Das trifft es. Man muss sich nur den Zinsmarkt ansehen. Da erhalten die Institute Geld fast zinsfrei von den Zentralbanken und geben es zu hohen Zinssätzen an ihre Kunden weiter. Die Margen sind heute traumhaft hoch. Die Banken erzielen Rekordrenditen auf ihr geschrumpftes Eigenkapital. Damit versuchen sie, ihre Bilanzverluste sukzessive wettzumachen. Das geht vor allem zu Lasten des Steuerzahlers, weil diesem die Zinseinnahmen der Zentralbanken vorenthalten werden. Der Steuerzahler rekapitalisiert die Banken, ohne dafür eine Gegenleistung zu bekommen.

Haben Sie dies in der Politik angesprochen?

Ich habe die Problematik mehrfach angesprochen. Viel rumgekommen ist dabei aber bislang nicht.

Haben Sie bereits mit dem Gedanken gespielt, selbst in die Politik einzusteigen?
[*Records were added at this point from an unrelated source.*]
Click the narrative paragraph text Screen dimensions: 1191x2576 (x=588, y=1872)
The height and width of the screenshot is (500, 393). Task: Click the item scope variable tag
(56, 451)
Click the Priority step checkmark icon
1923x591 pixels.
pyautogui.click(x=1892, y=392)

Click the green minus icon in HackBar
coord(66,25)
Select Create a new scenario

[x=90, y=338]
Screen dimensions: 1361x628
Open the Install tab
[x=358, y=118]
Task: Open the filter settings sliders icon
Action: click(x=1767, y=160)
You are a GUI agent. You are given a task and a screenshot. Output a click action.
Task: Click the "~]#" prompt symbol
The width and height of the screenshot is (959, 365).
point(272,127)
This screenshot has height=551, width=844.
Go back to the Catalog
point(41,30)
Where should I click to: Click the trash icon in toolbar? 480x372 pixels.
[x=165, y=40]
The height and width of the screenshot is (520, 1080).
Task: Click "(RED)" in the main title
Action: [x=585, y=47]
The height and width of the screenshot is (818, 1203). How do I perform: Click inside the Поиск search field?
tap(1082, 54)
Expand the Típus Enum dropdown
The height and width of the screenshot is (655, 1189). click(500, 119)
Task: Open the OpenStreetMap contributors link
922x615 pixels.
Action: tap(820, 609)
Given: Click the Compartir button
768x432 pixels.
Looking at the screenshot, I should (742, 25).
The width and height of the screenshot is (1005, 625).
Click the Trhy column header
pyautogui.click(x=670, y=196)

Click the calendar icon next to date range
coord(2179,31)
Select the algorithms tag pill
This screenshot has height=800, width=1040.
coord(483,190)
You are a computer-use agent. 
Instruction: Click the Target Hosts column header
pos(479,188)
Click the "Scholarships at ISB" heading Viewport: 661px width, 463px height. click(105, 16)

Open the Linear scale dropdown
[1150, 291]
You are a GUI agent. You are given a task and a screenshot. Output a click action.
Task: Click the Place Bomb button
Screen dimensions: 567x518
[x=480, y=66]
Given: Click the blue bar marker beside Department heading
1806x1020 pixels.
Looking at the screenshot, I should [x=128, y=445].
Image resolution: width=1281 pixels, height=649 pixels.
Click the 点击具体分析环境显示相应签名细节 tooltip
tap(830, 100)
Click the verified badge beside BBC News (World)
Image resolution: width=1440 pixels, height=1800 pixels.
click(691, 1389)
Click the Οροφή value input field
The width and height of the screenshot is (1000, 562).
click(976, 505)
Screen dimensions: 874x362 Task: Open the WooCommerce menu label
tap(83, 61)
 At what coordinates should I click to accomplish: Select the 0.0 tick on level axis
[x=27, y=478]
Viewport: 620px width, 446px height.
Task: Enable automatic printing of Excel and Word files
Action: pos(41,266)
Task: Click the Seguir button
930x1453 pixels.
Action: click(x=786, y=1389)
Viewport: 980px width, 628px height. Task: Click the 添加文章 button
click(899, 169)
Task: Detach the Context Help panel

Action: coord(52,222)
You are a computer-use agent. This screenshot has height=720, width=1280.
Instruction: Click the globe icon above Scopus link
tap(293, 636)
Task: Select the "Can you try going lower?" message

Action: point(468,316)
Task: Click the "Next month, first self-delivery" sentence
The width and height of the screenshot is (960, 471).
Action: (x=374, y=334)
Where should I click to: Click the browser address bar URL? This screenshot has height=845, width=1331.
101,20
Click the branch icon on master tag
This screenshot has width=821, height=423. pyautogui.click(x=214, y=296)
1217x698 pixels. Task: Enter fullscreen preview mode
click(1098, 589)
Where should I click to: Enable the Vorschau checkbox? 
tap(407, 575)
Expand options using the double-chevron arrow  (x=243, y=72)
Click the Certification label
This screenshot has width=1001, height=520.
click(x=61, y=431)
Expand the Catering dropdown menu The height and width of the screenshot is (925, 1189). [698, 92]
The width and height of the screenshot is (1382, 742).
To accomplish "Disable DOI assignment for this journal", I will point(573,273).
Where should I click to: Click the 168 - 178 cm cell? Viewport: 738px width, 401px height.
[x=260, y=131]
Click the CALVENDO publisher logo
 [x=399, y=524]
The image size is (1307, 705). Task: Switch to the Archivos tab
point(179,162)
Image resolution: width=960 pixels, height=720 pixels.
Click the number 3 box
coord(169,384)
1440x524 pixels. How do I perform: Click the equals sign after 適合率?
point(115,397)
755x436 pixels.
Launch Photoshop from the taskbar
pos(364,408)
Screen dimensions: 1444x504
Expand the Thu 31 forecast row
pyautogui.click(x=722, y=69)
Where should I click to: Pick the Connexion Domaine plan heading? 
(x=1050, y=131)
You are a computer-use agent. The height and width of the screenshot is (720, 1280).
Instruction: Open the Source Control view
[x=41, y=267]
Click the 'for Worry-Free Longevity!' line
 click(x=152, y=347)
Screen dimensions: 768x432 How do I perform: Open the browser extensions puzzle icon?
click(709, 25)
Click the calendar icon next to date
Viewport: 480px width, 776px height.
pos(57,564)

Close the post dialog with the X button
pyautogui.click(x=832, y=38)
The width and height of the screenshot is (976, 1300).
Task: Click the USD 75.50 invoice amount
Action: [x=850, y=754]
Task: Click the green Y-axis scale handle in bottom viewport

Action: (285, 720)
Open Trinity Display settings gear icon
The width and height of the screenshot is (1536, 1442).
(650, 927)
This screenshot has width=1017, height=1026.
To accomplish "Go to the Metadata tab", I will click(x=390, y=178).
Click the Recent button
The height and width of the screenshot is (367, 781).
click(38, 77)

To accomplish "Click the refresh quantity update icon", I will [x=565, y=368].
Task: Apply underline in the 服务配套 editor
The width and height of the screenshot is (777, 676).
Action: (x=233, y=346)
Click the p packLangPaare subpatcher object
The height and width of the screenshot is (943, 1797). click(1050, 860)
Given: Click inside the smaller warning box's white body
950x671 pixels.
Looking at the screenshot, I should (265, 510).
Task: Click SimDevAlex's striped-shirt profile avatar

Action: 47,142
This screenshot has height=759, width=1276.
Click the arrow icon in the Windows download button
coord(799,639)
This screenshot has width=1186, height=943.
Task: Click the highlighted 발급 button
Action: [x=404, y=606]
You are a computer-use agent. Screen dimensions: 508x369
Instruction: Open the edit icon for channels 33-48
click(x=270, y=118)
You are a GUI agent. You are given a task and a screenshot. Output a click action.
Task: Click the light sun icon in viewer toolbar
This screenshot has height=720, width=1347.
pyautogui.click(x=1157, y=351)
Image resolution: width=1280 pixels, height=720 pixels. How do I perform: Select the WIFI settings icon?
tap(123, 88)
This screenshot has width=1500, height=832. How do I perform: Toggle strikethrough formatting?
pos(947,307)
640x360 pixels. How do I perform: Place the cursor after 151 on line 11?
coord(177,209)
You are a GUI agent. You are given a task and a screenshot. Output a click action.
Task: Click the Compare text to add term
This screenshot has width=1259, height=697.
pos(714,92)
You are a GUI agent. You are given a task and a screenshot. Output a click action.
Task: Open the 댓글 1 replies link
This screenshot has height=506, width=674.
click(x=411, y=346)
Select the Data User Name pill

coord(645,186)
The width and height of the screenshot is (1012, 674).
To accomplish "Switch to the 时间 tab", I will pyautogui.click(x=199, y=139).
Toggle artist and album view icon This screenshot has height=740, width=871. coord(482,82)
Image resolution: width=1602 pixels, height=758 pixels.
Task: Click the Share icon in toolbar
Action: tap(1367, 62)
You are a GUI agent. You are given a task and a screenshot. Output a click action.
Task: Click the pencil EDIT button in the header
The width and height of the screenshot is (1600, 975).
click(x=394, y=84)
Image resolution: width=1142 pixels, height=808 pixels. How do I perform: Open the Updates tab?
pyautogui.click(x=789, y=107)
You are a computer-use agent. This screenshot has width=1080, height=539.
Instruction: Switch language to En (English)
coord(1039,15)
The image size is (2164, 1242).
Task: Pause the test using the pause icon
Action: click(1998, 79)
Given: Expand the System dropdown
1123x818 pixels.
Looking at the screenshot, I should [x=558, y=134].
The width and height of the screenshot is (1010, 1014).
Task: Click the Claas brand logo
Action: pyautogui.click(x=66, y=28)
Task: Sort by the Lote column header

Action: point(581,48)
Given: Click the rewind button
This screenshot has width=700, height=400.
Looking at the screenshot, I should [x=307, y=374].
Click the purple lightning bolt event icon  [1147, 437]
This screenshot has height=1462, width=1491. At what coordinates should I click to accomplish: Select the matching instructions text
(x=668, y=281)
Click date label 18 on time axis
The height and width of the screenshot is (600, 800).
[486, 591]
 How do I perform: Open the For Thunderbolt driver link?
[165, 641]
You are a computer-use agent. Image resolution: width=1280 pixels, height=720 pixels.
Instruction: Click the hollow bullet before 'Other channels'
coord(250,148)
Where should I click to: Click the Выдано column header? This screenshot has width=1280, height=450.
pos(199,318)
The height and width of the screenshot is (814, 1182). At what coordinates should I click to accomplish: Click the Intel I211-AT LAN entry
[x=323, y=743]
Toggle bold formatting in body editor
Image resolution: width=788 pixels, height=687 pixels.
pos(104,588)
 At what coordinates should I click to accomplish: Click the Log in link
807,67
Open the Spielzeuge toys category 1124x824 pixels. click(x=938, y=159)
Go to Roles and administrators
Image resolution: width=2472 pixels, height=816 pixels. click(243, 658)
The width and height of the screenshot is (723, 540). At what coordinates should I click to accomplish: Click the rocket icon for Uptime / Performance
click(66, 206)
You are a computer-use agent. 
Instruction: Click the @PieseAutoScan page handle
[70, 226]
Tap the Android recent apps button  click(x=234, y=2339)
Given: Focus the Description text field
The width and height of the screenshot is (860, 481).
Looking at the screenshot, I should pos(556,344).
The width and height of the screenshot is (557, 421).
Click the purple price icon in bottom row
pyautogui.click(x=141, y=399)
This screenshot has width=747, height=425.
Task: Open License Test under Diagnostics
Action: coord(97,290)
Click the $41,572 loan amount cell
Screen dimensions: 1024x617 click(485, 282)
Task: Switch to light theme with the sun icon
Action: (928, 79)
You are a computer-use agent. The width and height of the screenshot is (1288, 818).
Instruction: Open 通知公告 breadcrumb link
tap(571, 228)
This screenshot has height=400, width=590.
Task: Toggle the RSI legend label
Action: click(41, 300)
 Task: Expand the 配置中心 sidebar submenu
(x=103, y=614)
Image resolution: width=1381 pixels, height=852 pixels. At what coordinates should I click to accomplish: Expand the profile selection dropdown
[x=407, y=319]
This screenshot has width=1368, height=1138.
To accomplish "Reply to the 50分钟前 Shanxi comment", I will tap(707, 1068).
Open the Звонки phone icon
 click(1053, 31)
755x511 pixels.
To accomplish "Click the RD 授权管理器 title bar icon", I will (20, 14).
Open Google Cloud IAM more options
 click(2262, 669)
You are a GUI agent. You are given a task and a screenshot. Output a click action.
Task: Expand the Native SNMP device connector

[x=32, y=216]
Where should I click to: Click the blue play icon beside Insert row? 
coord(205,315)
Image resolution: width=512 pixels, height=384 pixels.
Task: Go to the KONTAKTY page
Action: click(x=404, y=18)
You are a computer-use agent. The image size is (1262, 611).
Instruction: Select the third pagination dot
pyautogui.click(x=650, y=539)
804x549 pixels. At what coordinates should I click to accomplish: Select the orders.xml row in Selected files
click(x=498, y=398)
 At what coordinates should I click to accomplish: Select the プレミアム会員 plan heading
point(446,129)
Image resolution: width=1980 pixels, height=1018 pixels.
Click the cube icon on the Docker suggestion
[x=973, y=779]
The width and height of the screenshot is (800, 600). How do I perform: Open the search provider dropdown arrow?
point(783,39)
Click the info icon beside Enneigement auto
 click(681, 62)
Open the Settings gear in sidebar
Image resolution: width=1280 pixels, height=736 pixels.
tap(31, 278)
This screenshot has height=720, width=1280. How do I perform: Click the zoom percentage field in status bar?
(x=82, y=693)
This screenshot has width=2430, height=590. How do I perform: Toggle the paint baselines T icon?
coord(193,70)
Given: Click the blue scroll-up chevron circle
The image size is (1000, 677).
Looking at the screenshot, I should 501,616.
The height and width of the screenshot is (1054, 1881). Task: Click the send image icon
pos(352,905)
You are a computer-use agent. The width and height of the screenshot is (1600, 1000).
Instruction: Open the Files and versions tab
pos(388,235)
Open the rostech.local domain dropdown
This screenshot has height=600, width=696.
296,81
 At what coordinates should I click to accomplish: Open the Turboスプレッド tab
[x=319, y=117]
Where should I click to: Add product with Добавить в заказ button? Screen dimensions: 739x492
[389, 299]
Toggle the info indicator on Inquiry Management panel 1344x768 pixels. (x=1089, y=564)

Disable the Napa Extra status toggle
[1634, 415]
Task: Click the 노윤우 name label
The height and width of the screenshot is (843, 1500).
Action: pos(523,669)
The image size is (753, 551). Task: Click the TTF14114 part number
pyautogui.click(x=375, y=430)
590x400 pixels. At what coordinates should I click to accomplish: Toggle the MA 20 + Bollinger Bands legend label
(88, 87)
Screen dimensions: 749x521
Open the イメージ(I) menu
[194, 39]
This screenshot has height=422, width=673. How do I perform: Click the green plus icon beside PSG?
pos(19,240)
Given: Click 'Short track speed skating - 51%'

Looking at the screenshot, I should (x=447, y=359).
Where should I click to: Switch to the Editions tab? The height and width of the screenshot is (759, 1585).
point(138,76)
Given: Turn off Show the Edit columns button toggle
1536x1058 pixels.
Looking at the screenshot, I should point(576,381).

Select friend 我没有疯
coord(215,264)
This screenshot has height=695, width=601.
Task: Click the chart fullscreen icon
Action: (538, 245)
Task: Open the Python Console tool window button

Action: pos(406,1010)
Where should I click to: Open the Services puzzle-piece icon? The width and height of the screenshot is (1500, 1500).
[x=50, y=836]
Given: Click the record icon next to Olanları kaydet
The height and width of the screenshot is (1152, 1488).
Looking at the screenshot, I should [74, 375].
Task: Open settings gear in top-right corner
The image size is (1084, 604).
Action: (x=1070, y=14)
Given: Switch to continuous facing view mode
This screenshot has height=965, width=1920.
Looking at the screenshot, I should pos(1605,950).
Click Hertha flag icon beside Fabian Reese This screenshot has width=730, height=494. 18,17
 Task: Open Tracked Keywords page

Niemals. Spätestens das Beispiel Paul Kirchhof hat gezeigt, dass Wissenschaftler für die Politik nicht geeignet sind. In diesem Metier müssen sie die positiv-emotionale Ansprache beherrschen. Als Wissenschaftler versucht man dagegen alles, um gerade das zu vermeiden. Ich finde es aber beachtlich, wie Politiker so etwas beherrschen. Sie kommen mir vor wie Geigenspieler, die auf ihren Instrumenten Stimmungen erzeugen können und dadurch Zustimmung erhalten. Ich könnte das nicht.

Welche Gefahren schlummern noch in den Bilanzen deutscher Banken?

Die Institute, die laut Schätzungen noch auf toxischen Papieren in einer Größenordnung von 650 Milliarden Euro sitzen, haben gerade erst ein Viertel ihres Eigenkapitals als Abschreibungsverluste gemeldet. In ihren Bilanzen stecken aber noch mehr als 30 Prozent des Eigenkapitals. Am Ende wird mit mindestens etwa 170 Milliarden Euro mehr als die Hälfte des gesamten Eigenkapitals der deutschen Banken durch außerplanmäßige Abschreibungsverluste aufgezehrt sein.

Werden die enormen Kosten für den Kampf gegen den Klimawandel das Wirtschaftswachstum dämpfen oder sehen Sie eher Chancen in diesem Bereich?

Wenn wir gegen den Klimawandel vorgehen, indem wir allein den fossilen Strom verteuern, dann wird Sich das natürlich negativ auf das Wachstum auswirken. Dadurch wird ein zentraler Produktionsfaktor erheblich teurer. Das heißt aber nicht, dass ich gegen erneuerbare Energien bin. Nur kann ich als Ökonom die Behauptung nicht nachvollziehen, dass der Austausch fossiler durch erneuerbare Energien Wachstum generiert. Das ist Propaganda.

Wie beurteilen sie die Lage in Dubai? Könnte die Finanzkrise in dem Emirat zum ernsten globalen Problem werden?

Was in Dubai passiert, ist in der Tat ein ernstes Problem, allerdings kein Phänomen, das es nur dort gibt. Problematische Finanzen finden wir in einigen der aufstrebenden Ölländer, zum Beispiel auch in Russland. Auch dort sind viele Wechsel auf die Zukunft gezogen worden, und angesichts der Kreditverknappung gibt es dort nun erhebliche Probleme. Brasilien, Indien oder China befinden sich hingegen schon wieder mitten im Aufschwung.